Defect #26705
closedUnable to download file if custom field is not defined as visible to any users
0%
Description
Even if my user account has all available roles (and is also an administrator), i am not able to download custom field file, unless custom field is configured as visible to any users.
I am getting a "403 - You are not authorized to access this page." error page when i am trying to download file (either from issue or custom query).
It does not occur when i add file as issue attachment.

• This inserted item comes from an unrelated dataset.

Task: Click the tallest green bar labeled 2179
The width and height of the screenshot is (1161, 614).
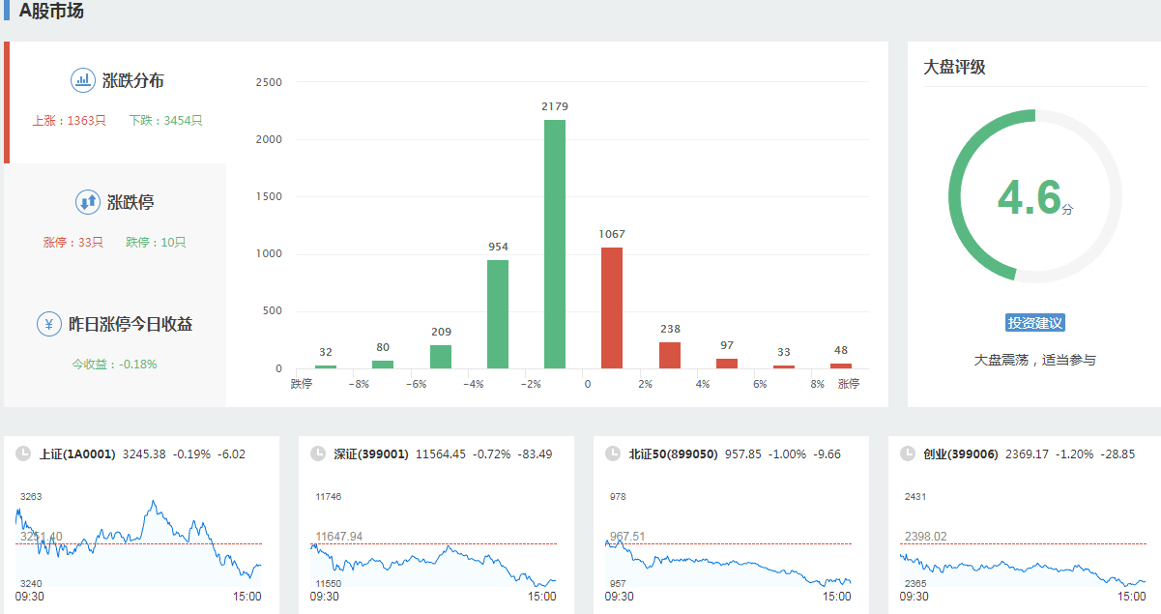Action: pyautogui.click(x=555, y=244)
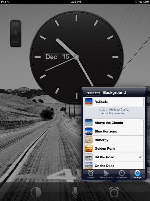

My (bitnami) environment is :
Environment: Redmine version 3.4.2.stable Ruby version 2.3.4-p301 (2017-03-30) [x86_64-linux] Rails version 4.2.8 Environment production Database adapter Mysql2 SCM: Subversion 1.9.5 Cvs 1.12.13 Git 2.7.4 Filesystem Redmine plugins: hide_journal_details 0.0.2 redmine_contacts 4.1.1 redmine_issue_templates 0.1.7
The production.log file :
Started GET "/attachments/@@@/@@@" for @@@.@@@.@@@.@@@ at 2017-08-16 16:11:05 +0000 Processing by AttachmentsController#show as HTML Parameters: {"id"=>"@@@", "filename"=>"@@@"} Current user: @@@ (id=@@@) Rendered common/error.html.erb within layouts/base (1.2ms) Rendered plugins/redmine_contacts/app/views/contacts_issues/_additional_assets.html.erb (1.1ms) Rendered plugins/redmine_contacts/app/views/common/_contacts_select2_data.html.erb (0.4ms) Filter chain halted as :read_authorize rendered or redirected Completed 403 Forbidden in 57ms (Views: 35.7ms | ActiveRecord: 10.2ms)
Related issues
Updated by Go MAEDA over 7 years ago
- Status changed from New to Confirmed
I confirmed the problem.
This is due to source:tags/3.4.2/app/models/custom_value.rb#L46. attachments_visible?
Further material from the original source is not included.